Case Study – Washington, DC Purchase Card Transactions
The City of Washington, DC provides public data sets to encourage residents’ engagement and promote transparency. They have over a thousand different data sets in many areas, from construction permits to parking tickets. They also have a data set that covers the purchase card use for their 89 City Agencies that goes back more than ten years. For the case study, I’m limiting the data set to the available data since Mayor Muriel Bowser has been in office. It covers January 2015 to January 2022.
Accessing the data was easy, due to The City’s Open Data Catalog. The Purchase Card Transactions can be found here. The format provided the following data fields: Transaction ID, Agency, Transaction Date, Transaction Amount, Vendor Name, Vendor City, and Merchant Category Code Description. These seven fields can provide us with some initial insights and then allow us to pose future questions to be answered later.
Download and Import
Downloading the data produced a comma-delimited file *.csv with a header row and 468,035 records. It was fairly small, weighing in at just under 60 MB. With a *.csv file, you have the option to bring it into MSExcel easily. However, my analytics software of choice was Arbutus Analyzer for this project. It was a simple import, using the already existing header row values. However, besides seeing the records as you would in Excel and being able to graph and use pivot tables, Arbutus protects the data from accidentally being changed as you work with it, maintaining the integrity of the data file. ACL Desktop Analytics by Galvanize/Diligent has a similar platform, and both are excellent choices for automating this type of import and further analysis.
Data Preparation and Export File
I knew that I wanted to add a few additional computed fields to the data based on the seven existing fields. Here are three fields that I created:
- Upper MCC – This field standardizes the Merchant Category Code so that it is always displayed in uppercase. Because computers are very literal about how they evaluate field values, without this field, the values of “Hardware Stores” and “HARDWARE STORES” would be considered different.
- MCC Interesting – I created a flag for MCC codes of interest, those that I wanted to be sure to take a look at later. I was curious about the details related to The City’s spending on chiropractors, podiatrists, and other medical services that would typically fall under a health care plan instead of spending on a purchase card. I also wanted to learn more about Video Game Arcades and Pool Halls. Perhaps these were teambuilding activities, after-school activities, or maybe a restaurant visited during work travel. Other interesting categories included places to purchase vehicles, toupee shops, liquor, bail and bond, tax preparation, and child care. To define this list of “interesting codes,” a group of people familiar with the policies surrounding purchase cards can engage in a brainstorming session. They can propose and rule out different categories based on their knowledge.

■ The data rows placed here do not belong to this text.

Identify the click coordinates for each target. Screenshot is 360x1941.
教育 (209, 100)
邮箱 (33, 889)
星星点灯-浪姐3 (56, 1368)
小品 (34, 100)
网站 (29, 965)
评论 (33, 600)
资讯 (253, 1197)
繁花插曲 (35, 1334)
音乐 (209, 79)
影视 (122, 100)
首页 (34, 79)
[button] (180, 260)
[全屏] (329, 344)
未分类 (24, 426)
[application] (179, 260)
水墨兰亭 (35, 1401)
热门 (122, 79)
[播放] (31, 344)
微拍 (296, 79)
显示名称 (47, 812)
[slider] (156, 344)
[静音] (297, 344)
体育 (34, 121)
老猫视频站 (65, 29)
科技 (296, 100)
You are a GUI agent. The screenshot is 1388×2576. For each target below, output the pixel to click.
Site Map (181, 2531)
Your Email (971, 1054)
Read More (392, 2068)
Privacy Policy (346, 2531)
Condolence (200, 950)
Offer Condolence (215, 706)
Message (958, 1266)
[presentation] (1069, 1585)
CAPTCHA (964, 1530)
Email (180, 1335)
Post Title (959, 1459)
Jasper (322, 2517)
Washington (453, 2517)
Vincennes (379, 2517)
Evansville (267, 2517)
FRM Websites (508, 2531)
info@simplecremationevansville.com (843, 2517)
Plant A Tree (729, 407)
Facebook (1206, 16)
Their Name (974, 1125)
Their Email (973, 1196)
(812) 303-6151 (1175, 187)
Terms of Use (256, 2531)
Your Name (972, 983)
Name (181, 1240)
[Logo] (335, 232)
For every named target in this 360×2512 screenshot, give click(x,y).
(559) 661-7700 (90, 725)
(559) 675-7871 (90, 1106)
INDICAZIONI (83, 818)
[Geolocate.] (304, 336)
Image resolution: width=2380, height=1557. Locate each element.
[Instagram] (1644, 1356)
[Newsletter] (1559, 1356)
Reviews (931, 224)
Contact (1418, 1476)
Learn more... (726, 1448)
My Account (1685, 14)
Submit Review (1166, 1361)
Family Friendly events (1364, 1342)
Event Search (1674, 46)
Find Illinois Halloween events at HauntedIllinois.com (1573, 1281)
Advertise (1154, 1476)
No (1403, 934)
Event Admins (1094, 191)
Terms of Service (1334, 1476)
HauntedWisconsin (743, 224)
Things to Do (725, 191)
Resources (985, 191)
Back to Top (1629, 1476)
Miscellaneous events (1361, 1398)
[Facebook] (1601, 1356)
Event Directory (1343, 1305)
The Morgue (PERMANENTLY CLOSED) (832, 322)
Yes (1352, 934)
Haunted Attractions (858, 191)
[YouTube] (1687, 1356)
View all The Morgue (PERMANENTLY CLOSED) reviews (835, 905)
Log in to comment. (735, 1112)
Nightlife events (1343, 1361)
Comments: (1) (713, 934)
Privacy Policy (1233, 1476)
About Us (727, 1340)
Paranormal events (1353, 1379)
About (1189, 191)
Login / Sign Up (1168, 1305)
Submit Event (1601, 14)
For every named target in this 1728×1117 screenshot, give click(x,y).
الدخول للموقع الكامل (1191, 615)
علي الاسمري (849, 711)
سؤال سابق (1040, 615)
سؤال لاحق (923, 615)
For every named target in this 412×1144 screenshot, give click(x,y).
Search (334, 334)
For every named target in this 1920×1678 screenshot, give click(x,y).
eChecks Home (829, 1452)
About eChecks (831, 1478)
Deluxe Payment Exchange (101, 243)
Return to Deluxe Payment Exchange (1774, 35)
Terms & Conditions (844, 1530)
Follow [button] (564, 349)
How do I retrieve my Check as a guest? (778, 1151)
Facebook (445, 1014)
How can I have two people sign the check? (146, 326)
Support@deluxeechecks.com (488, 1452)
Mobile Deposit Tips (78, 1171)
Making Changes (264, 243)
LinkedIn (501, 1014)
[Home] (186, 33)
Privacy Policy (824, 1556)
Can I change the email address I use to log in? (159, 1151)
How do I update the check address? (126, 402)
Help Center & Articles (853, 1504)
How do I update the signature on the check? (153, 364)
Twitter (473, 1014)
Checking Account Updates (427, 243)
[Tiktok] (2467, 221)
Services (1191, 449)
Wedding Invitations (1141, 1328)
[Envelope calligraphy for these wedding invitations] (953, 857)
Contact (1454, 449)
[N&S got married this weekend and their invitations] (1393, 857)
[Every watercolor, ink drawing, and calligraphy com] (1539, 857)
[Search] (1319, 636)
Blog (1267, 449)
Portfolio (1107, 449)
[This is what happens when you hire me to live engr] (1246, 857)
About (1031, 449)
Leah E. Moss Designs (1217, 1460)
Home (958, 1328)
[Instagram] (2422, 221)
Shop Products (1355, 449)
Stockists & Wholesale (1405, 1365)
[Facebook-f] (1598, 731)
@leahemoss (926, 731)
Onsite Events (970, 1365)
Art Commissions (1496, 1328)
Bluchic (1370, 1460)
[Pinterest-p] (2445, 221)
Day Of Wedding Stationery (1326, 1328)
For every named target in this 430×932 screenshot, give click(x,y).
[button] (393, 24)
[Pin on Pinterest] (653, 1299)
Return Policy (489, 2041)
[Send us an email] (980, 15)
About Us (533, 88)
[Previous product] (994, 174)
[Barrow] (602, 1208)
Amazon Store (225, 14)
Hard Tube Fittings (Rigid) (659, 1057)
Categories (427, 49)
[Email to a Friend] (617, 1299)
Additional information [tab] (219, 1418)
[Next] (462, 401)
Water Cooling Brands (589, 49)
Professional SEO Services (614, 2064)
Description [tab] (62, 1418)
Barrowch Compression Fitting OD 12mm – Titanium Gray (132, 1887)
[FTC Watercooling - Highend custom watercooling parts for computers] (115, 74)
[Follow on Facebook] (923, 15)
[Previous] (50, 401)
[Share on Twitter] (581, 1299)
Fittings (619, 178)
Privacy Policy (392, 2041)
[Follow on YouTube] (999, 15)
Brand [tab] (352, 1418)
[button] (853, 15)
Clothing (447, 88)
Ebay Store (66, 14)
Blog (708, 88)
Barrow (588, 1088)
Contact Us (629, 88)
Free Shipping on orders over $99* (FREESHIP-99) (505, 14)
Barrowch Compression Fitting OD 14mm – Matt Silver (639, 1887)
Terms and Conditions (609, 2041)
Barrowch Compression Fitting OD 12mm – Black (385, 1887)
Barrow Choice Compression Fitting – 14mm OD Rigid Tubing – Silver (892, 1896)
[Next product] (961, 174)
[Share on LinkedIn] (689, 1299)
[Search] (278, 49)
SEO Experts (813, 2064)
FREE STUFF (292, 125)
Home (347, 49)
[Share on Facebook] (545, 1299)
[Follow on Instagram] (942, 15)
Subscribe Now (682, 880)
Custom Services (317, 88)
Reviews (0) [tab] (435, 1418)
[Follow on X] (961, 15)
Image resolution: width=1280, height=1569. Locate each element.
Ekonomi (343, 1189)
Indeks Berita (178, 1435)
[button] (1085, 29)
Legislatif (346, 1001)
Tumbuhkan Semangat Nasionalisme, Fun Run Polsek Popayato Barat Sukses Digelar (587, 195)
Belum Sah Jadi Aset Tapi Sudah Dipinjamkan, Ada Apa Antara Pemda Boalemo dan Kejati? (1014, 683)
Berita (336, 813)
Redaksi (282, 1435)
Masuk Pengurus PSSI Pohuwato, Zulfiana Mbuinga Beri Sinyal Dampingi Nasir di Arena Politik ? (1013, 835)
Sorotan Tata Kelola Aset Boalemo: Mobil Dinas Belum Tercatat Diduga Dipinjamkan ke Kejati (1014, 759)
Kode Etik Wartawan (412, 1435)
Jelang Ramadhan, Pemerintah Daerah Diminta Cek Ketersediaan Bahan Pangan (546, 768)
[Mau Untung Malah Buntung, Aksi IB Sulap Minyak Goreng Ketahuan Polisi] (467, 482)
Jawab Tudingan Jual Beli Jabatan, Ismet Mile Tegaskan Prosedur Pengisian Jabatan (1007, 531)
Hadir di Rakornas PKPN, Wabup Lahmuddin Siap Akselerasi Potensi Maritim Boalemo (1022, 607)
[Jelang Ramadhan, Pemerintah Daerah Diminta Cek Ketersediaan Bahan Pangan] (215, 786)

- MCC Interesting Category – I noticed a theme among the different “MCC Interesting” codes and created an overall category that helped to show WHY they might be interesting. Categories included “Casino, Entertainment, Personal Supplies, Healthcare, Funeral Services, Vehicles, Funeral Services, Legal Issues, and Political / Religious.
- Hotel Indicator – I created an indicator for MCC Codes related to travel, such as hotels and airlines. This prepares the data to be analyzed for travel anomalies and also allows the exclusion of these transactions during a search for duplicate transactions. For example, if a group of employees attends a conference, it is typical that multiple transactions will occur for their hotel and airline charges on the same dates.
Once the additional fields were added, I limited the file to transactions since January 2015, then exported the resulting 274,243 records to a text file using the “|” pipe character to delimit the fields. This is my input file for Tableau.